-- Problem --
From the first line to the last, restate the material word for word, omitting pictures.

-- Data extracts --

-=-=-=-=-

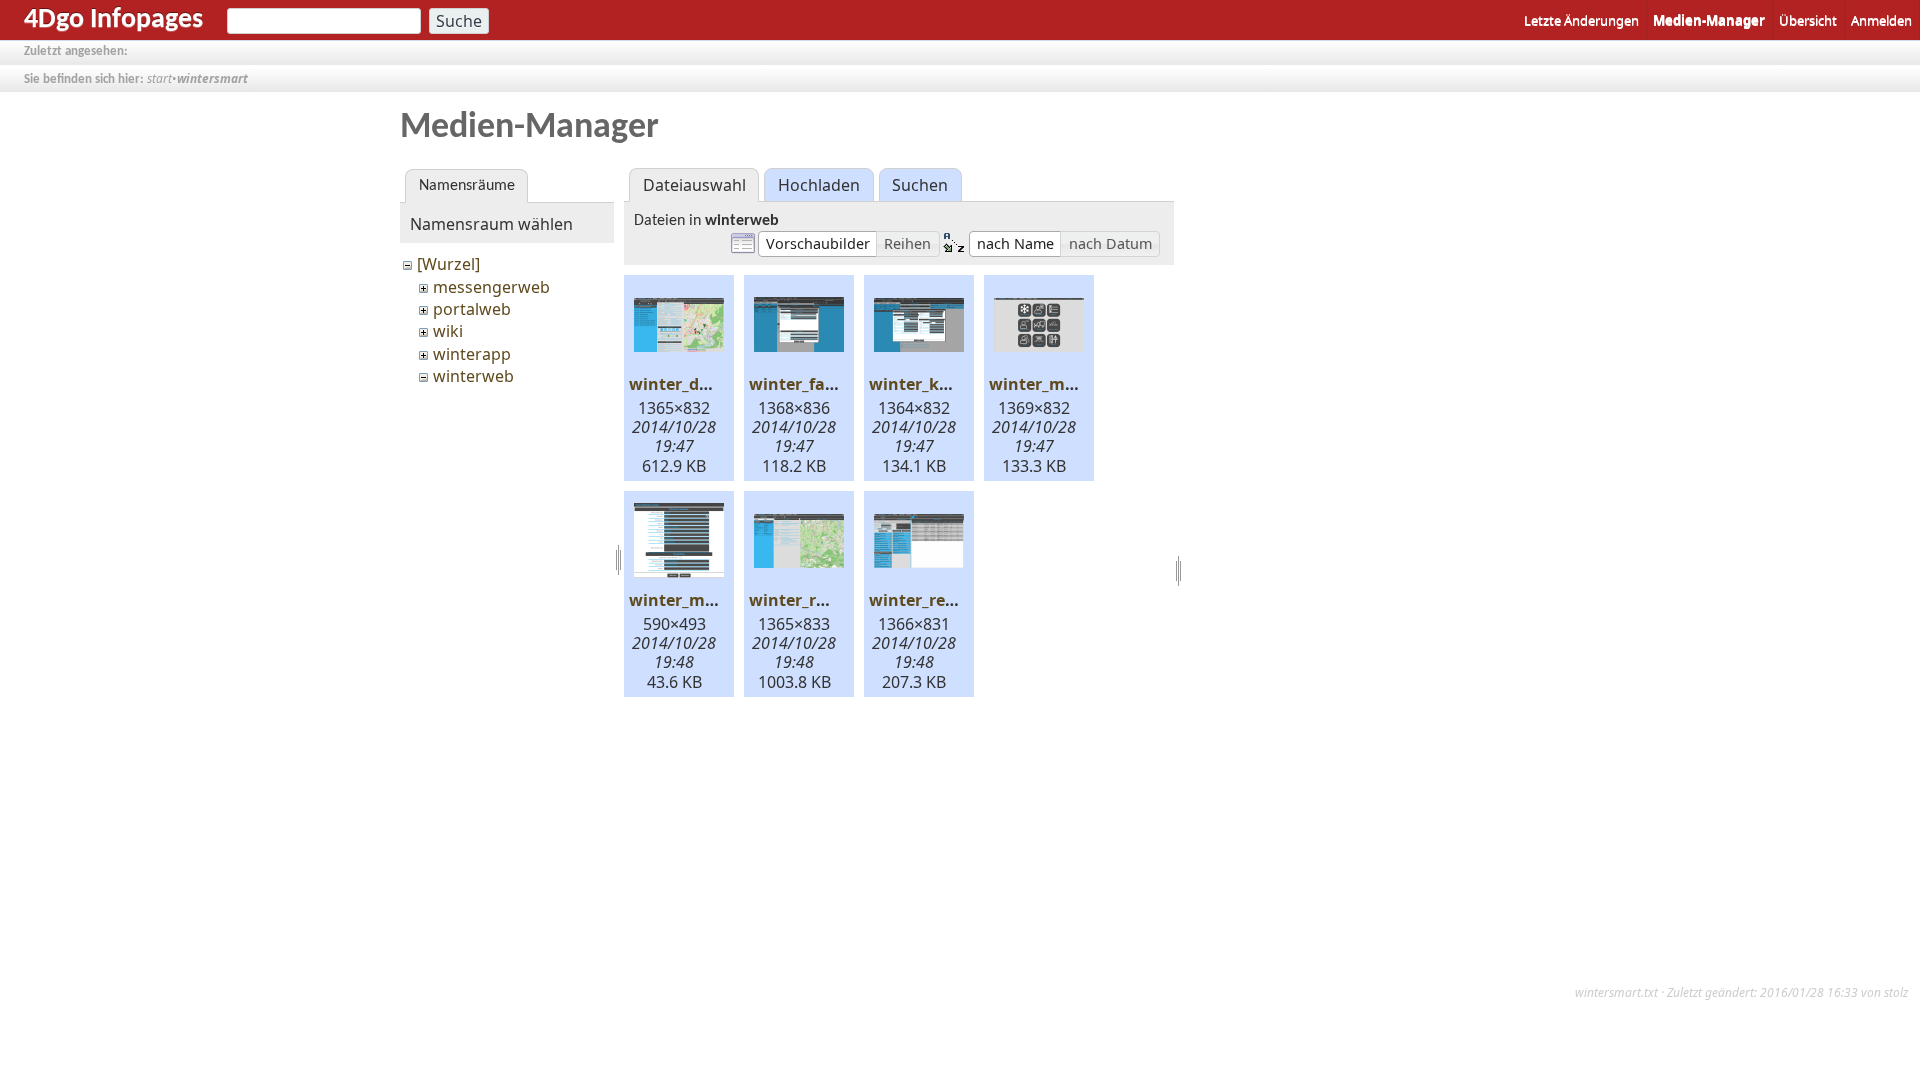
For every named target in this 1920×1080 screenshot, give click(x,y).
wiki (448, 331)
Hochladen (819, 185)
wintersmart (212, 78)
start (159, 78)
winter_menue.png (1065, 384)
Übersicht (1808, 20)
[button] (818, 244)
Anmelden (1881, 20)
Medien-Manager (1709, 20)
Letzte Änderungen (1581, 20)
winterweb (473, 376)
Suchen (920, 185)
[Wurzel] (448, 264)
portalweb (472, 309)
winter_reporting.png (955, 600)
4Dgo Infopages (113, 20)
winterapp (472, 354)
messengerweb (491, 287)
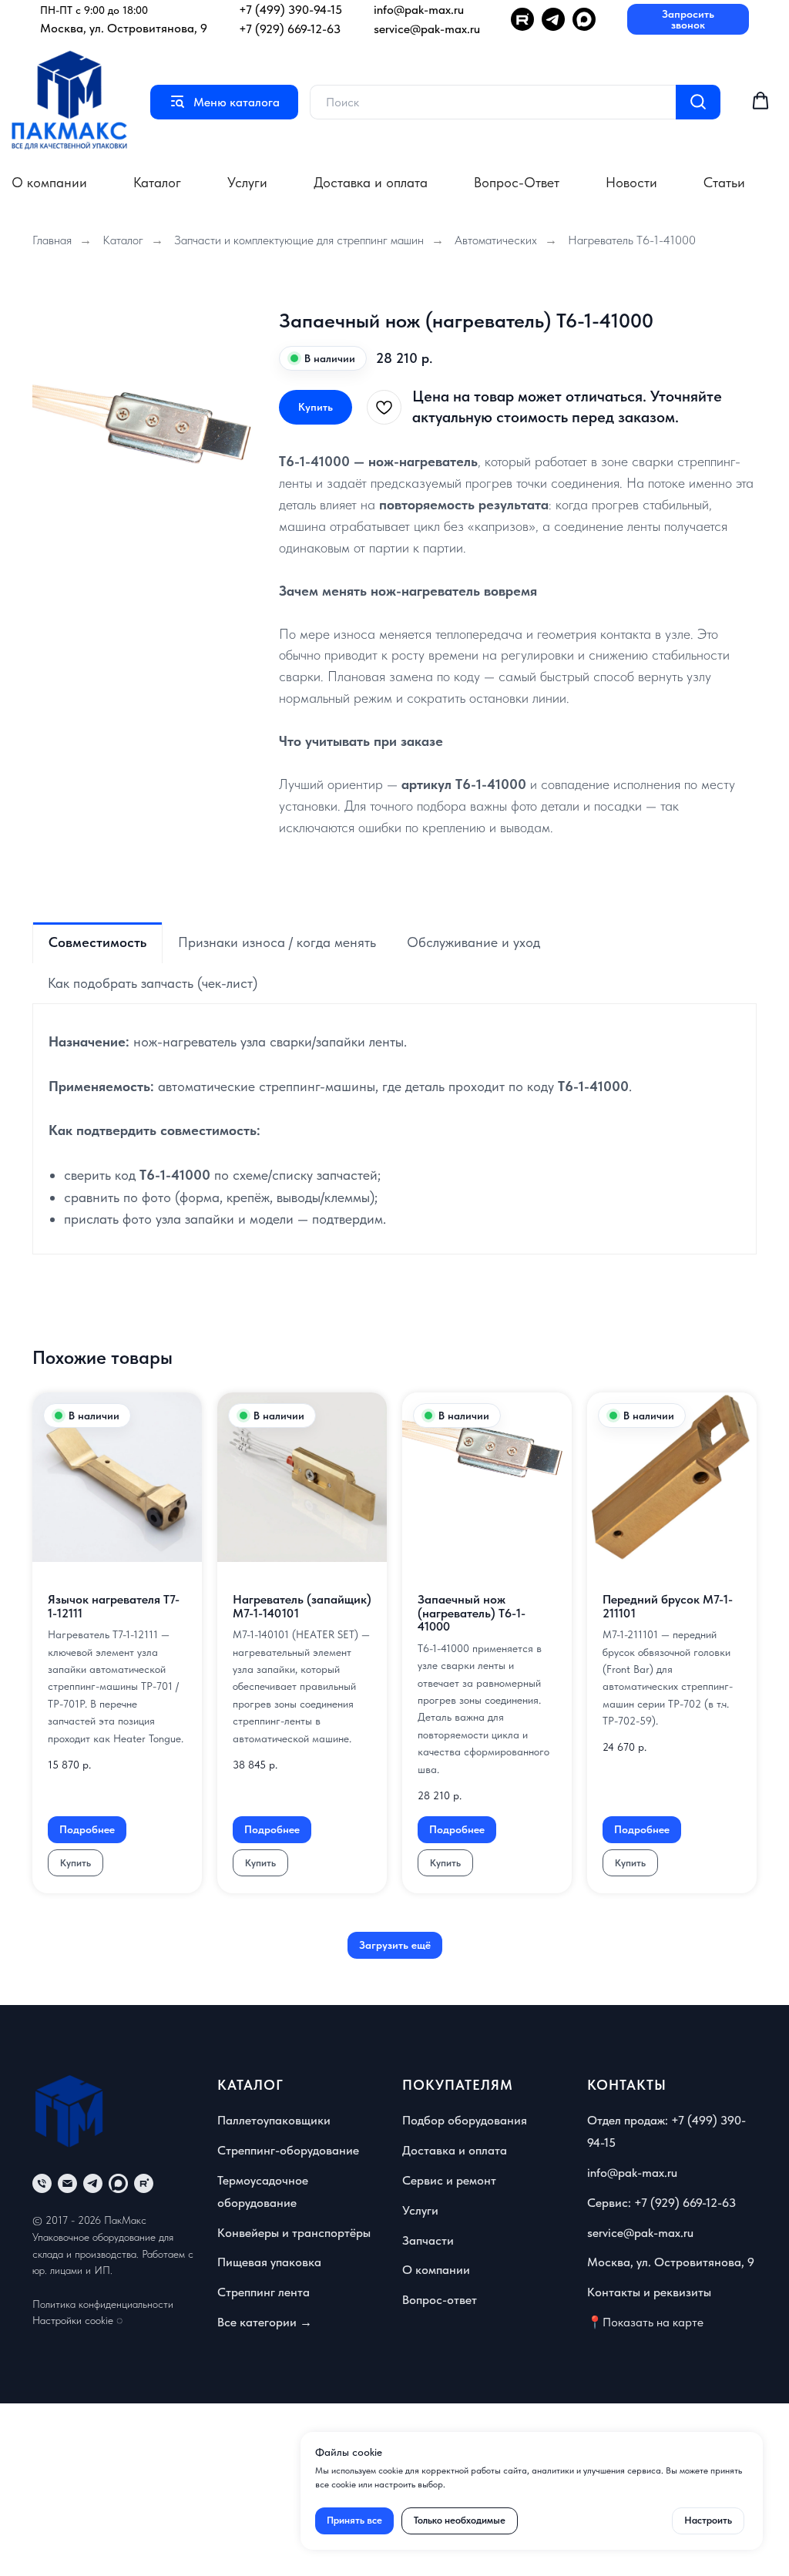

-=-=-=-=-

-- Task result --
For every named target in this 1920×1080 screenshot, give click(x,y).
wiki (448, 331)
Hochladen (819, 185)
wintersmart (212, 78)
start (159, 78)
winter_menue.png (1065, 384)
Übersicht (1808, 20)
[button] (818, 244)
Anmelden (1881, 20)
Medien-Manager (1709, 20)
Letzte Änderungen (1581, 20)
winterweb (473, 376)
Suchen (920, 185)
[Wurzel] (448, 264)
portalweb (472, 309)
winter_reporting.png (955, 600)
4Dgo Infopages (113, 20)
winterapp (472, 354)
messengerweb (491, 287)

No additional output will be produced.